Chickenpox Symptoms:

  • Rash of small, itchy red spots that fill with fluid, then dry out and fall off
  • The rash can show up anywhere on the body
  • Symptoms often start with a mild fever or headache and tend to appear 1-3 weeks after infection. Adults can experience flu like symptoms.

Who is at risk from chickenpox?

It is most common in children. Whilst complications are rare, adults can experience more severe symptoms, so it is vital to keep your child at home until the blisters have scabbed over, and avoid contact with vulnerable people such as pregnant women, new-borns and those with a lower immune system.

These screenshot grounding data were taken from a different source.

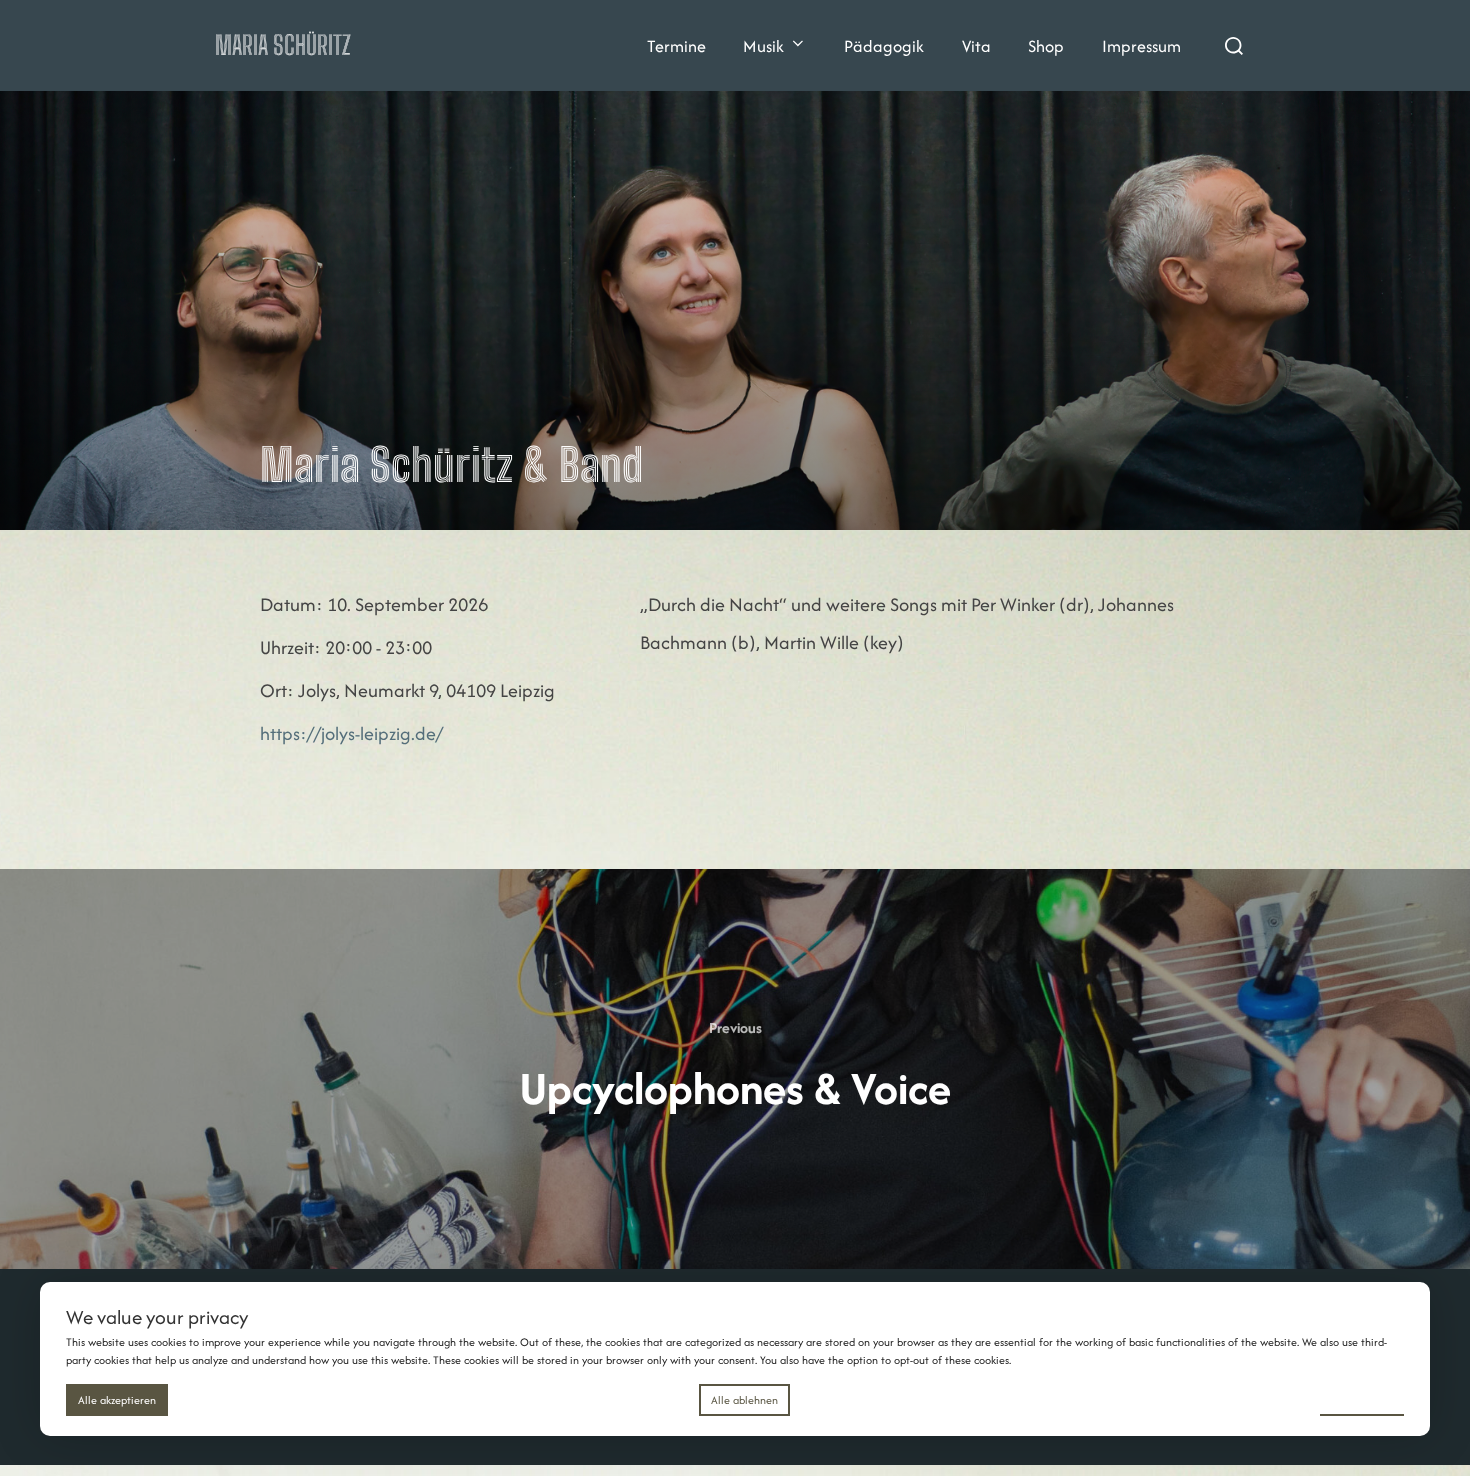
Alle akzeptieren (117, 1400)
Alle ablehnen (744, 1400)
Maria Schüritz (283, 45)
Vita (976, 46)
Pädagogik (884, 46)
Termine (676, 46)
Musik (763, 46)
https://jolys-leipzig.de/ (351, 733)
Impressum (1141, 46)
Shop (1046, 46)
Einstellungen (1362, 1399)
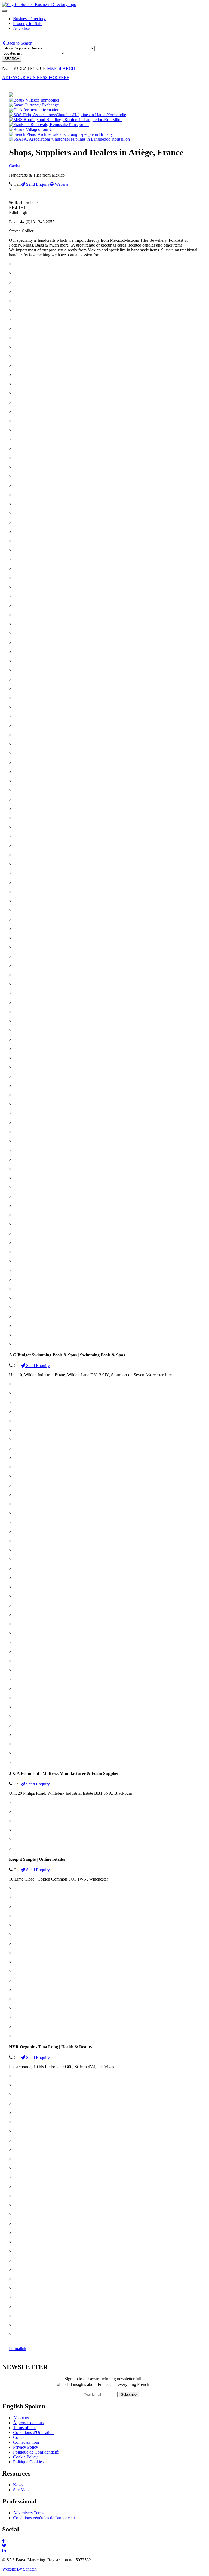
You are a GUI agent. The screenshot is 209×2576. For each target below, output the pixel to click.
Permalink (17, 2348)
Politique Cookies (28, 2462)
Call (17, 184)
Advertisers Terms (28, 2513)
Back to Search (18, 43)
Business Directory (29, 18)
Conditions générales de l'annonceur (44, 2517)
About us (21, 2418)
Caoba (14, 165)
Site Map (21, 2489)
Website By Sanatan (19, 2569)
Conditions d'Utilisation (33, 2432)
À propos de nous (28, 2422)
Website (61, 184)
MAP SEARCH (61, 68)
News (18, 2485)
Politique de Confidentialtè (36, 2452)
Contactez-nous (26, 2442)
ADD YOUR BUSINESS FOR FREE (35, 77)
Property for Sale (27, 23)
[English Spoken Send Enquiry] (69, 139)
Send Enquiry (37, 184)
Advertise (21, 28)
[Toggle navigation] (4, 11)
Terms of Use (24, 2427)
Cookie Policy (25, 2457)
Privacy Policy (25, 2447)
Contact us (22, 2437)
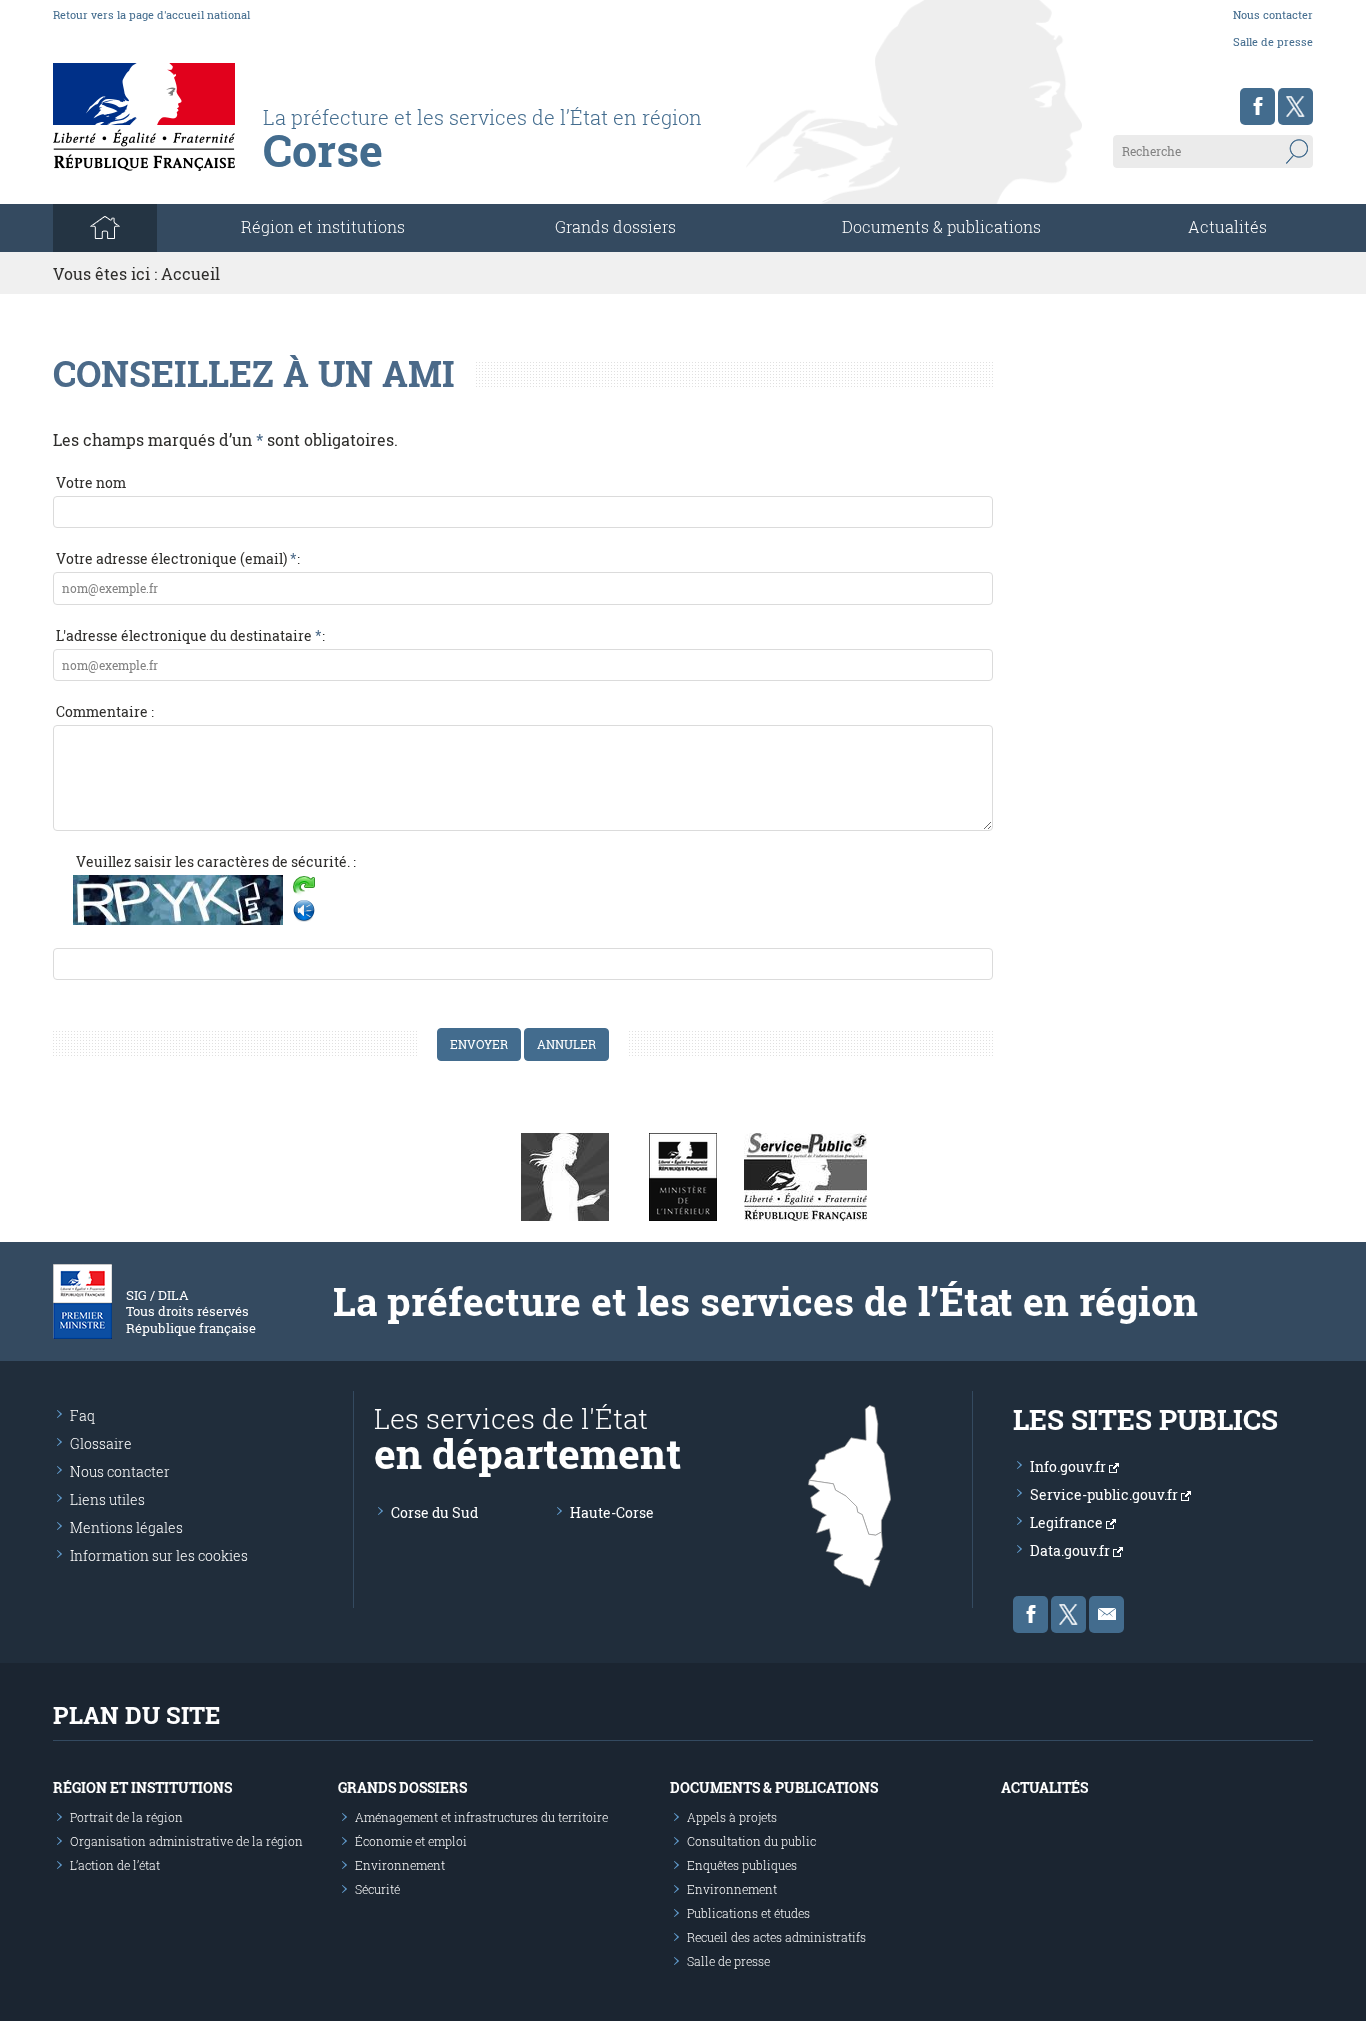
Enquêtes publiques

Who should have the chickenpox vaccine?

The chickenpox vaccine is not routinely provided on the NHS unless you are eligible, but you can choose to go private. It is available for the anyone between the ages one to 65 (eligibility applies).

It is not suitable for pregnant women, anyone with a weakened immune system or if you have the MMR vaccine in the last month.

If you are looking to protect yourself or your child from Chickenpox, speak to us today about the chickenpox vaccine, which a private service. You will need to have a short consultation with the pharmacist to check suitability, followed by two chickenpox vaccinations, six weeks apart at £72 each.

How is the chickenpox vaccine given?

The chickenpox vaccine is given as 2 separate injections, usually into the upper arm, 4 to 6 weeks apart.

What happens at the appointment?

  1. Book the chickenpox vaccine at your local Day Lewis pharmacy
  2. Receive the first dose of the chickenpox vaccine (if suitable) after a pharmacist consultation
  3. Return for a second dose of the chickenpox vaccine at least six weeks later

Are there any side effects to the vaccination?

Whilst the chickenpox vaccinations shouldn’t cause too much discomfort, there can be some soreness and redness around the area of the injection and a mild rash. It is possible to develop a fever (high temperature over 37.5 °C), so it’s a good idea to check your, or your child’s, temperature regularly with a thermometer and use age-appropriate paracetamol if needed. It is recommended to avoid contact with anyone who is at risk during the six weeks in between the vaccinations.